Ce critère ne peut pas non plus être couplé à celui de niveau de développement pour expliquer la cherté calédonienne, puisque le Big Mac calédonien est 74 % plus cher quʹà Fidji.
L’étude Syndex (2009) offre des explications intéressantes au coût de la vie en Nouvelle‐Calédonie.
L’étude compare notamment les marges par secteur entre la Nouvelle‐Calédonie et la Métropole, de 1998 à 2006.
Dans l’industrie agroalimentaire, le taux de profitabilité d’exploitation (EBE/production) passe, environ, de 37 % à 32 % en Métropole et de 51 % à 59 % en Nouvelle‐Calédonie.
Dans le secteur du textile, le taux de profitabilité en Métropole est inférieur à 30 % et atteint 50 % en Nouvelle‐Calédonie.
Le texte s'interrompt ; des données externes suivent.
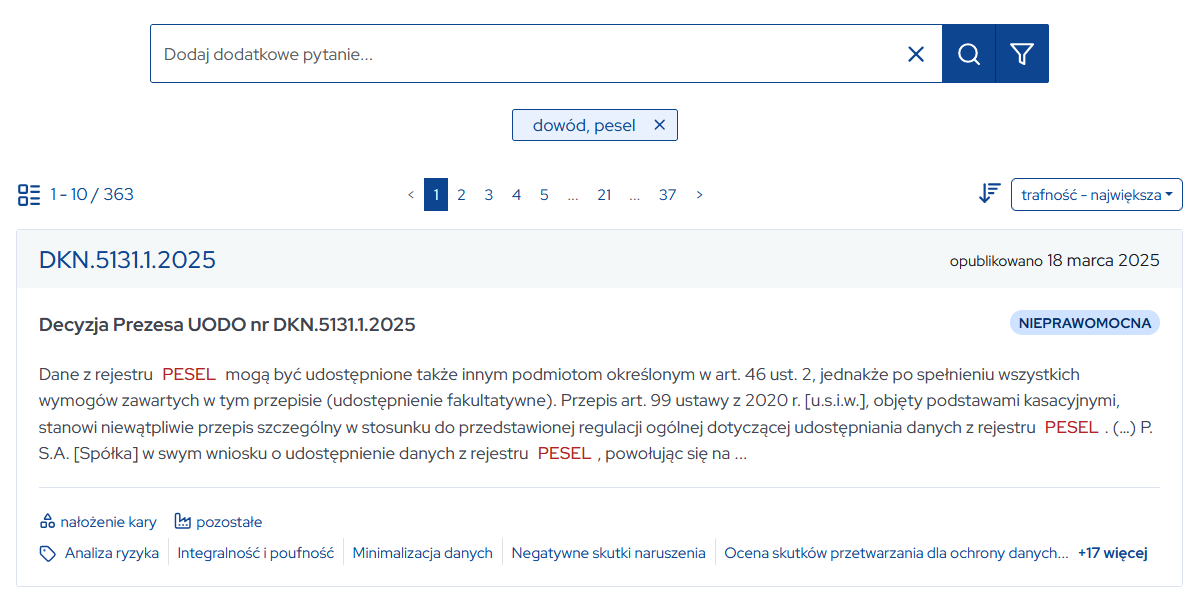Select the "Minimalizacja danych" tag
1200x600 pixels.
(x=422, y=553)
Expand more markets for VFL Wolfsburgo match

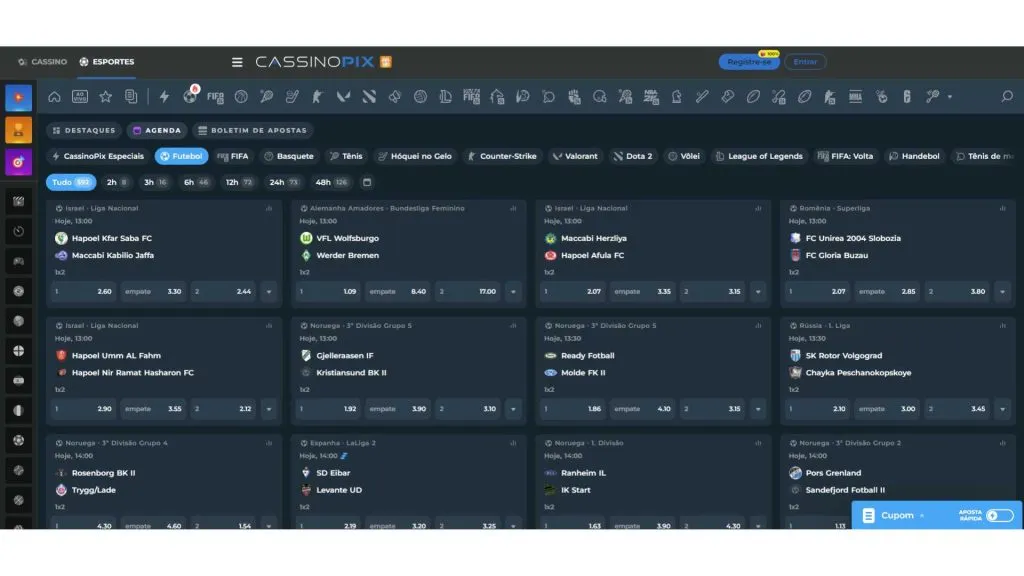click(x=513, y=292)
Dans le secteur de la construction, le taux de profitabilité en Métropole oscille entre 5 % et 9 % et se situe au‐dessus de 20 % en Nouvelle‐Calédonie.
Il existe d’autres explications à la cherté de vie en Nouvelle‐Calédonie (notamment le protectionnisme), mais, depuis l’étude Syndex, il est avéré que le niveau (global) des marges des entreprises en Nouvelle‐Calédonie est une véritable anomalie économique.
On peut donc résumer la première analyse du niveau de vie calédonien en disant que les prix sont plus élevés quʹailleurs et que les revenus dans le secteur privé sont inférieurs (et particulièrement pour les minima).